United States District Court, D. Maryland

June 7, 2017

LENNELL ELLIS, Plaintiff,
v.
ROBIN CRAWFORD “R.M.R, ” Stenographer/Typist in her individual capacity, Defendant.

          MEMORANDUM ORDER

          THEODORE D. CHUANG United States District Judge.

         On October 18, 2016, Plaintiff Lennell Ellis, currently confined at Eastern Correctional Institution (“ECI”) in Westover, Maryland, filed a 42 U.S.C. § 1983 (“§ 1983”) civil rights Complaint against Defendant Robin Crawford, a court stenographer/typist, together with a Motion for Leave to Proceed In Forma Pauperis. In his Complaint, Ellis asserts that Crawford issued a “defective transcript” that “violated [his] constitutional civil rights.” Compl. at 4, ECF No. 1. On November 3, 2016, this Court issued an Order instructing Ellis to supplement his allegations against Crawford and to provide the Court with additional financial information. The Court has now received Ellis's substantive and financial Supplements. In his substantive Supplement, Ellis clarifies his claim, asserting that based on Crawford's transcription errors, he was denied “his constitutional right to a complete and certified [transcript] for appeal review.” Supp. at 2, ECF No. 6.

         Turning first to the Motion for Leave to Proceed In Forma Pauperis, the information Ellis provides establishes that he is indigent. That Motion will therefore be granted. Ellis's verified inmate account statement establishes that that he had a six-month average balance of $568.59 in his prison account and six-month average deposits of $82.68 to that account. Ellis shall therefore be required to pay an initial partial filing fee of $113.72. See 28 U.S.C. § 1915(b)(1)(A)-(B) (instructing courts to assess a partial filing fee of 20 percent of either a prisoner's average monthly balance or average monthly deposits for the six months prior to the filing of the complaint, whichever is greater). Ellis must submit that $113.72 payment to the Court, through the ECI Finance Officer, within 21 days of this Order. Ellis must then make monthly payments of 20 percent of his preceding month's income until the remainder of the $350.00 civil filing fee is paid.[1] 28 U.S.C. § 1915(b)(2). Those payments must be forwarded by the prison ECI Finance Officer “each time the amount in [Ellis's] account exceeds $10.” Id.

         Because Ellis is a prisoner and because he proceeds in forma pauperis, the Court must screen his Complaint and dismiss any part that, as relevant here, fails to state a claim upon which relief may be granted. 28 U.S.C. § 1915A(b)(1). Under this standard, Ellis's case cannot proceed.
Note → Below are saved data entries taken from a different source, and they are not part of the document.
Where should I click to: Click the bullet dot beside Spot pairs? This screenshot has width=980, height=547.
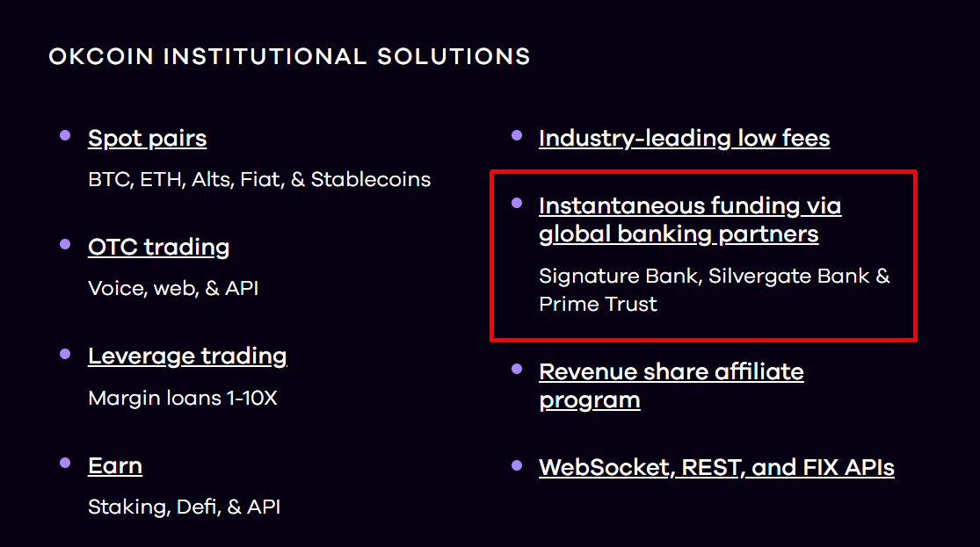65,135
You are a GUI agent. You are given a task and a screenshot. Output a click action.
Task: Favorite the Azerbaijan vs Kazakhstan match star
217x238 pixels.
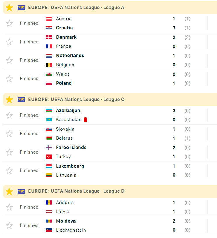click(x=9, y=115)
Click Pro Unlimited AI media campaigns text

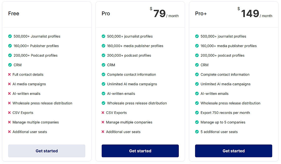pos(132,84)
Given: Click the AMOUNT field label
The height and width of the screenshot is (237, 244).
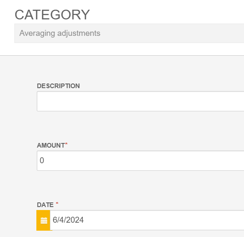Looking at the screenshot, I should pyautogui.click(x=51, y=145).
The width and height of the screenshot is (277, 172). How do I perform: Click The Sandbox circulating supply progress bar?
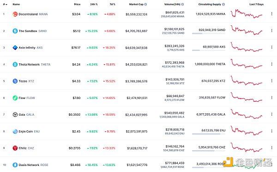point(209,33)
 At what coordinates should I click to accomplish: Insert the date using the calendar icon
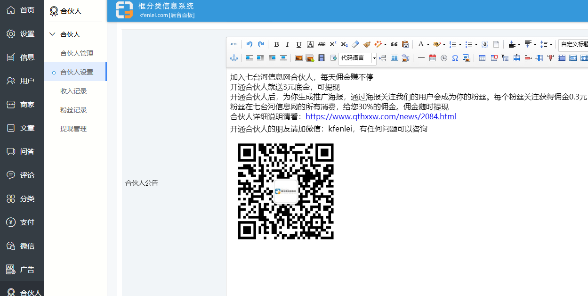[432, 58]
         In February 2014, Ellis was found guilty, after a jury trial in the Circuit Court for Baltimore County, of second-degree murder, arson, and conspiracy to commit arson. In August 2014, Ellis was sentenced for those crimes. Ellis noted an appeal, and on October 21, 2014, the record for his case, including the relevant transcripts, was transmitted to the Court of Special Appeals of Maryland. See Supp. at 2 (noting the Oct. 21, 2014 shipment); see also State of Maryland v. Ellis, Crim. Action No. 03K12003840, Dkt. No. 53 (Cir. Ct. Balt. Cty. Oct. 21, 2014) (recording the transmission to the Maryland Court of Special Appeals of the original record and transcript).[2] Ellis now asserts that the transcripts produced by Crawford violated his right to due process of law under the Fourteenth Amendment to the United States Constitution. Ellis contends that Crawford's transcripts contained over 1500 “unclear or inaudible” notations, Supp. at 1, and that, as a result, he was unable to assemble an adequate record of, and thus pursue appeals based on, preserved objections made by his trial counsel. Crawford is identified as the “typist” on those transcripts. Supp. Ex. 2 at 1, ECF No. 6-2.

         Court stenographers are not absolutely immune to suit under § 1983. Antoine v. Byers & Anderson, 508 U.S. 429, 437 (1993). However, because “the Due Process Clause is simply not implicated by an negligent act, ” Daniels v. Williams, 474 U.S. 327, 328 (1986), a claim against a court stenographer for a defective transcript must be based on allegations of deliberate or intentional alterations to, or mistakes in, the transcript. Loubser v. Thacker, 440 F.3d 439, 442 (7th Cir. 2006) (stating that court reporters cannot be held liable “in a section 1983 case for innocent errors, even if negligent”). Ellis makes no such accusation of deliberate misconduct and instead asserts only that he is suing Crawford because “she issued a ‘defective transcript.'” Compl. at 4, ECF No. 1.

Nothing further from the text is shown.